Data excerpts
⁂
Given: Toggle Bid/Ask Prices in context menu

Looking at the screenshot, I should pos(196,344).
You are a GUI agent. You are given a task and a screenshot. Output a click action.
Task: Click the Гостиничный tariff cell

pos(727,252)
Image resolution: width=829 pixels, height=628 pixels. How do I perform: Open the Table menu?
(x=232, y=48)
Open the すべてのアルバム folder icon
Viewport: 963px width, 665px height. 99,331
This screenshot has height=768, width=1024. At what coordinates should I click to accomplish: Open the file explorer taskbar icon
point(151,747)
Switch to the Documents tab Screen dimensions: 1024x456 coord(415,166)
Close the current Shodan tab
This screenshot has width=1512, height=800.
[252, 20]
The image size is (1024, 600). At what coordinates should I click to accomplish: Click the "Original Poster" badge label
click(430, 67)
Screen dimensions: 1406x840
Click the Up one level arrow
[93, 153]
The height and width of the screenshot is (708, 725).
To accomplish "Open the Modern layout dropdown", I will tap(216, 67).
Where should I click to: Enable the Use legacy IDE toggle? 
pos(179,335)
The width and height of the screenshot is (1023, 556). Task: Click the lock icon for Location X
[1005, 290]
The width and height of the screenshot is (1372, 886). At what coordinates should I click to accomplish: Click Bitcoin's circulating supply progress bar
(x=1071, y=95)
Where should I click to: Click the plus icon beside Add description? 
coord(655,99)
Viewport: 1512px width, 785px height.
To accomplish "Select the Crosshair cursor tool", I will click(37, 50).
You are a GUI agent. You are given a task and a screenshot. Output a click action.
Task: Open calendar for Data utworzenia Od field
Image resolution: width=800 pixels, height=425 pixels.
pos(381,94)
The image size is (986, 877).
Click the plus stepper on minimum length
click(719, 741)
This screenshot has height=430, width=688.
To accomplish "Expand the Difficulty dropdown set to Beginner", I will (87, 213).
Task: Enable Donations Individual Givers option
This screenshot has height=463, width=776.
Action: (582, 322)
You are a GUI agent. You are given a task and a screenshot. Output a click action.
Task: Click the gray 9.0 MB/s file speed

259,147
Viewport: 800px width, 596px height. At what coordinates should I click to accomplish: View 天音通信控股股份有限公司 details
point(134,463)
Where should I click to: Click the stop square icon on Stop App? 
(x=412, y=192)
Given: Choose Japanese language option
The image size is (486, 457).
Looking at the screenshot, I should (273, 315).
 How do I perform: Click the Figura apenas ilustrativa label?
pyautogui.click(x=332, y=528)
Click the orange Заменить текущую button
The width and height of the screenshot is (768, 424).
⁂
• _TASK TO COMPLETE_
Make a word-for-word copy of the records.

• _TASK RESULT_
Given: Toggle Bid/Ask Prices in context menu

Looking at the screenshot, I should pos(196,344).
You are a GUI agent. You are given a task and a screenshot. Output a click action.
Task: Click the Гостиничный tariff cell

pos(727,252)
Image resolution: width=829 pixels, height=628 pixels. How do I perform: Open the Table menu?
(x=232, y=48)
Open the すべてのアルバム folder icon
Viewport: 963px width, 665px height. 99,331
This screenshot has height=768, width=1024. At what coordinates should I click to accomplish: Open the file explorer taskbar icon
point(151,747)
Switch to the Documents tab Screen dimensions: 1024x456 coord(415,166)
Close the current Shodan tab
This screenshot has width=1512, height=800.
[252, 20]
The image size is (1024, 600). At what coordinates should I click to accomplish: Click the "Original Poster" badge label
click(430, 67)
Screen dimensions: 1406x840
Click the Up one level arrow
[93, 153]
The height and width of the screenshot is (708, 725).
To accomplish "Open the Modern layout dropdown", I will tap(216, 67).
Where should I click to: Enable the Use legacy IDE toggle? 
pos(179,335)
The width and height of the screenshot is (1023, 556). Task: Click the lock icon for Location X
[1005, 290]
The width and height of the screenshot is (1372, 886). At what coordinates should I click to accomplish: Click Bitcoin's circulating supply progress bar
(x=1071, y=95)
Where should I click to: Click the plus icon beside Add description? 
coord(655,99)
Viewport: 1512px width, 785px height.
To accomplish "Select the Crosshair cursor tool", I will click(37, 50).
You are a GUI agent. You are given a task and a screenshot. Output a click action.
Task: Open calendar for Data utworzenia Od field
Image resolution: width=800 pixels, height=425 pixels.
pos(381,94)
The image size is (986, 877).
Click the plus stepper on minimum length
click(719, 741)
This screenshot has height=430, width=688.
To accomplish "Expand the Difficulty dropdown set to Beginner", I will (87, 213).
Task: Enable Donations Individual Givers option
This screenshot has height=463, width=776.
Action: (582, 322)
You are a GUI agent. You are given a task and a screenshot. Output a click action.
Task: Click the gray 9.0 MB/s file speed

259,147
Viewport: 800px width, 596px height. At what coordinates should I click to accomplish: View 天音通信控股股份有限公司 details
point(134,463)
Where should I click to: Click the stop square icon on Stop App? 
(x=412, y=192)
Given: Choose Japanese language option
The image size is (486, 457).
Looking at the screenshot, I should (273, 315).
 How do I perform: Click the Figura apenas ilustrativa label?
pyautogui.click(x=332, y=528)
Click the orange Заменить текущую button
The width and height of the screenshot is (768, 424).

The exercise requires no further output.